*WHAT TO DO:* Reproduce the first line of the entries that follow and each later line, word for word, ending with the one containing "Click the Turnierteilnehmer".
START INPUT RECORDS
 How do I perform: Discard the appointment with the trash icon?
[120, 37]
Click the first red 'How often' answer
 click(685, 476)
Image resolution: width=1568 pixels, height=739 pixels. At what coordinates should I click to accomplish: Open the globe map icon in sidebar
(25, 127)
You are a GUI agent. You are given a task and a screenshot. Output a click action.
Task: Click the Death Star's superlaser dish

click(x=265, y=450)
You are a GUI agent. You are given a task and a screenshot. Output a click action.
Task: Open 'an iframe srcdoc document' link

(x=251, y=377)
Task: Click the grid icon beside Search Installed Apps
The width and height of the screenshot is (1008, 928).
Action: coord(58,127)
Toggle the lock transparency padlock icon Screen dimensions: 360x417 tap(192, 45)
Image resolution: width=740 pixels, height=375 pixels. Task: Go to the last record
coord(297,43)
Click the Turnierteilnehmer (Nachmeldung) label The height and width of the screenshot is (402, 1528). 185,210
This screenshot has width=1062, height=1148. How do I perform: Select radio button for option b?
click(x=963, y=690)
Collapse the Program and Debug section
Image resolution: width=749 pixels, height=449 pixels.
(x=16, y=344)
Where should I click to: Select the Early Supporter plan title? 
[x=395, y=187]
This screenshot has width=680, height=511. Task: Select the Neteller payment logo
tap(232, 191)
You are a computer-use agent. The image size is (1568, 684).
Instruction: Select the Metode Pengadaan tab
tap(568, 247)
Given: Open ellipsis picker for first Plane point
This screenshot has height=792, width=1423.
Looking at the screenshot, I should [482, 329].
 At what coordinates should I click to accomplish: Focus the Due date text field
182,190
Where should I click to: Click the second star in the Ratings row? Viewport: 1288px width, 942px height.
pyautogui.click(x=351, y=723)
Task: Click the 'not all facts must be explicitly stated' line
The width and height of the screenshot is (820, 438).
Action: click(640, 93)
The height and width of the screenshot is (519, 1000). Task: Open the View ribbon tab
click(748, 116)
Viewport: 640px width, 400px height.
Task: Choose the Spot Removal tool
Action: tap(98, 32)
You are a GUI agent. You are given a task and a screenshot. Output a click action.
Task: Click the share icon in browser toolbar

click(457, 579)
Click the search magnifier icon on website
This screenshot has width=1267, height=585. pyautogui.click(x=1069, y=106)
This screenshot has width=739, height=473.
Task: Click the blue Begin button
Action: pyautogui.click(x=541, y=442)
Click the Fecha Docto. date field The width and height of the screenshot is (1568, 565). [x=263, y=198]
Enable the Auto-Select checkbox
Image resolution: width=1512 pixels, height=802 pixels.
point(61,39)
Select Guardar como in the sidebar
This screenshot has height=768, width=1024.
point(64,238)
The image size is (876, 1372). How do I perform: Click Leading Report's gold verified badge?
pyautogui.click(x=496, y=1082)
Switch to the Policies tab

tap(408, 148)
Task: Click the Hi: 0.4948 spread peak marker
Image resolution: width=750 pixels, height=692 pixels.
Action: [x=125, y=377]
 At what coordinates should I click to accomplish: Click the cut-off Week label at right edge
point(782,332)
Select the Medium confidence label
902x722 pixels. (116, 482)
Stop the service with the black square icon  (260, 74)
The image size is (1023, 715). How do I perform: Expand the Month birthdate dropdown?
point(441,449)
END INPUT RECORDS
*TASK RESULT:*
 How do I perform: Discard the appointment with the trash icon?
[120, 37]
Click the first red 'How often' answer
 click(685, 476)
Image resolution: width=1568 pixels, height=739 pixels. At what coordinates should I click to accomplish: Open the globe map icon in sidebar
(25, 127)
You are a GUI agent. You are given a task and a screenshot. Output a click action.
Task: Click the Death Star's superlaser dish

click(x=265, y=450)
You are a GUI agent. You are given a task and a screenshot. Output a click action.
Task: Open 'an iframe srcdoc document' link

(x=251, y=377)
Task: Click the grid icon beside Search Installed Apps
The width and height of the screenshot is (1008, 928).
Action: coord(58,127)
Toggle the lock transparency padlock icon Screen dimensions: 360x417 tap(192, 45)
Image resolution: width=740 pixels, height=375 pixels. Task: Go to the last record
coord(297,43)
Click the Turnierteilnehmer (Nachmeldung) label The height and width of the screenshot is (402, 1528). 185,210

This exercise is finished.